Your answer must be every line of the data below that holds the string "resolution", copied exactly.

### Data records
*** Begin section ***
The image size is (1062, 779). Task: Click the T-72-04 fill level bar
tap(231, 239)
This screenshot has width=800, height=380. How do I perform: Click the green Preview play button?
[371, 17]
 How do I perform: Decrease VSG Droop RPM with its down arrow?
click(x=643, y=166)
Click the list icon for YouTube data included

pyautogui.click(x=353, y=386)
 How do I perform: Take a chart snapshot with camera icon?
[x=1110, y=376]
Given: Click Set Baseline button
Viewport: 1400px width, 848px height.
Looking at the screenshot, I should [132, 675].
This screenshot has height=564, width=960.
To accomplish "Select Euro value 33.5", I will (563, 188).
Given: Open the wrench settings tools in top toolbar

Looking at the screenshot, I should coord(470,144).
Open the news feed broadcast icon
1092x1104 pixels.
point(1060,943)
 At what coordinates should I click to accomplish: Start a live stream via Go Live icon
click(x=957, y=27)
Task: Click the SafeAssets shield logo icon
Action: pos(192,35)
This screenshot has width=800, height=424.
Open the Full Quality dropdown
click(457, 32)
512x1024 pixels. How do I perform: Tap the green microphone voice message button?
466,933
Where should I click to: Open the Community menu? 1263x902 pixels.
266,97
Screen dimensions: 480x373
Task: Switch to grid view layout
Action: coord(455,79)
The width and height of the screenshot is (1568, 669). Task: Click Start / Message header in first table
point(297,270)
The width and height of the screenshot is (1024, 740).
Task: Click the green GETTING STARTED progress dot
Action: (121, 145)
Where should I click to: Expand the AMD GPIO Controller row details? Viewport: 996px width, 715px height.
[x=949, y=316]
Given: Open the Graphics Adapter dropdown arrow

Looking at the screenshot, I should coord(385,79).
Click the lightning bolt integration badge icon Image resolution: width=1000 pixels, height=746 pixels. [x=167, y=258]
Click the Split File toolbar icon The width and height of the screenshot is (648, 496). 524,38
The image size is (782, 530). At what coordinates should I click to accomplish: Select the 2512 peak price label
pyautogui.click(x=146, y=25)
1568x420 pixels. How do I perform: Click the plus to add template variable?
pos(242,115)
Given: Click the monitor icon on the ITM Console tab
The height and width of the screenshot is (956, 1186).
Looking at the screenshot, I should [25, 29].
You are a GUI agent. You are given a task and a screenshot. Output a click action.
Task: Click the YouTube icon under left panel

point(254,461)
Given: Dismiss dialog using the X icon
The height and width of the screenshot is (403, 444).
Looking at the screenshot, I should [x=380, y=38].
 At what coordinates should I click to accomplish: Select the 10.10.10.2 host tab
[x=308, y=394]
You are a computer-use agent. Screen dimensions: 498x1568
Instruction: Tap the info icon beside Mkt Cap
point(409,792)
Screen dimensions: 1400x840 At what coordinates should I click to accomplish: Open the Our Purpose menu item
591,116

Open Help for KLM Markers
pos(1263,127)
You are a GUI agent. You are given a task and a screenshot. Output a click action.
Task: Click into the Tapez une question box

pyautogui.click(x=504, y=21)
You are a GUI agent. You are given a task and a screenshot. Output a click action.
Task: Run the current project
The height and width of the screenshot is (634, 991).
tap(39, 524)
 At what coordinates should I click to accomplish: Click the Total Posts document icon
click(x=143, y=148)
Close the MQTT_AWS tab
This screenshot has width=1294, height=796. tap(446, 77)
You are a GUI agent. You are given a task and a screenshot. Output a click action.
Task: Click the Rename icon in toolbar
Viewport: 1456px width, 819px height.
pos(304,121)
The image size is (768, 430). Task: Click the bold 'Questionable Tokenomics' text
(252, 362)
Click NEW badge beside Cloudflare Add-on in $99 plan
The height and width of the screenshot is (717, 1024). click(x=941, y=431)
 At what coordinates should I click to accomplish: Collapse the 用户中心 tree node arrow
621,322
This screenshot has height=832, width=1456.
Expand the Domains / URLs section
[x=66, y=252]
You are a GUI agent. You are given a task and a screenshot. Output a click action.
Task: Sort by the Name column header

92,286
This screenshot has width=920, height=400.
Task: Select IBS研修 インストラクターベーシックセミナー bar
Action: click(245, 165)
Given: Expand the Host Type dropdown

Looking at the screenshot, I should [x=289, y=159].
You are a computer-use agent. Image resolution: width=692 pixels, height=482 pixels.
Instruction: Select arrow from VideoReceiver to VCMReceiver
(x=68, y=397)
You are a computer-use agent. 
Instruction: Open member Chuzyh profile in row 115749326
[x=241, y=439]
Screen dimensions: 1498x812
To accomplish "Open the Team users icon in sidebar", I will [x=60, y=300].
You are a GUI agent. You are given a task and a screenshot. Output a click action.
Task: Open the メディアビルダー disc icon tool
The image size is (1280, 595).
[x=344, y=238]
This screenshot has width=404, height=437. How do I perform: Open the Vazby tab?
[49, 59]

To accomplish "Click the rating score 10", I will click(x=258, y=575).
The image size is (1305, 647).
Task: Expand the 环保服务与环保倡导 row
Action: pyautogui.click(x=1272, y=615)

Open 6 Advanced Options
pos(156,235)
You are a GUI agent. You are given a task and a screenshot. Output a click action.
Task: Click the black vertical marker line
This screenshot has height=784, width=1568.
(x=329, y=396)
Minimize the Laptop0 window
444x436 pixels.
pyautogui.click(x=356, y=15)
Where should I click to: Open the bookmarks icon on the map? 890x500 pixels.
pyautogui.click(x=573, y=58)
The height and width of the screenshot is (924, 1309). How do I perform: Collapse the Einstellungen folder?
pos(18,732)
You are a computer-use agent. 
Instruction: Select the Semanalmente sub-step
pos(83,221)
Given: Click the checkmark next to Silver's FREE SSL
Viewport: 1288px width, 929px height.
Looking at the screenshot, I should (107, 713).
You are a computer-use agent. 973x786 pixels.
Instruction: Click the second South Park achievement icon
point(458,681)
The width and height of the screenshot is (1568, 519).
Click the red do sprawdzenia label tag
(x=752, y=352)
*** End section ***
### Task answer
Click the lightning bolt integration badge icon Image resolution: width=1000 pixels, height=746 pixels. [x=167, y=258]
You are a computer-use agent. Image resolution: width=692 pixels, height=482 pixels.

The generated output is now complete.